Rencontre avec Noomi Rapace : “Mère Teresa était punk !”

Révélée, au monde entier, en 2009 par son rôle de Lisbeth Salander dans Millenium (d’abord la mini-série, puis les films), Noomi Rapace collectionne depuis les interprétations de femmes complexes, parfois obscures, mais toujours fortes. Une

Ecrit par : Bastide MURAT

Date de publication : 03/12/2025

Révélée, au monde entier, en 2009 par son rôle de Lisbeth Salander dans Millenium (d’abord la mini-série, puis les films), Noomi Rapace collectionne depuis les interprétations de femmes complexes, parfois obscures, mais toujours fortes. Une attirance qu’elle confirme avec Teresa, le nouveau film de la réalisatrice macédonienne Teona Strugar Mitevska. Sous les traits de l’icône religieuse, l’actrice force l’admiration. De quoi susciter l’envie d’échanger avec elle sur ce faux biopic fascinant… et de donner quelques bonnes raisons d’aller le voir en salles.

Noomi Rapace dans Teresa

© Nour Films

Vogue. Comment incarner une figure aussi impressionnante, et aussi controversée parfois, que Mère Teresa ?

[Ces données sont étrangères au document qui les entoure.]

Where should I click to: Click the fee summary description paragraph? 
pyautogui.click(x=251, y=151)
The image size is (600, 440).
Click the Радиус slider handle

Noomi Rapace. On vit toujours ce mélange de stress et d’excitation quand on accepte d’incarner l’héroïne de Millénium, Lisbeth Salander, ou Mère Teresa, des figures avec qui le public entretient une relation forte. J’avais besoin de fermer les portes du monde, de me replier sur moi-même et de trouver ma relation avec le personnage. J’ai donc fait beaucoup de recherches, et me suis plongée dans sa correspondance avec le Vatican et avec ce prêtre qui était également son confesseur. Ces lettres montrent à quel point elle était humaine, fragile, pleine de doutes. C’est de là qu’est née ma Teresa, des racines de sa frustration, de sa douleur, et aussi de sa colère envers le monde.

Dès le début du film, les riffs rock témoignent de la volonté de la cinéaste, Teona Strugar Mitevska, de nous montrer Teresa sous un autre jour. C’est ce qui vous a séduit ?

Mère Teresa était punk. C’était une rebelle, intrépide et brutale, presque une fanatique. Ce genre de tempérament déplace des montagnes. En travaillant le rôle, j’ai compris que nous partagions cette exigence : je suis dure avec moi-même, je refuse de me plaindre. Mais elle, elle est allée trop loin, jusqu’à oublier que Dieu devait être amour. Dans le film, on sent sa peur quand son amie, sœur Agnieszka, tombe enceinte. Surgissent les questions du corps, du désir… Comme si Agnieszka était une part d’elle-même qu’elle avait refoulée.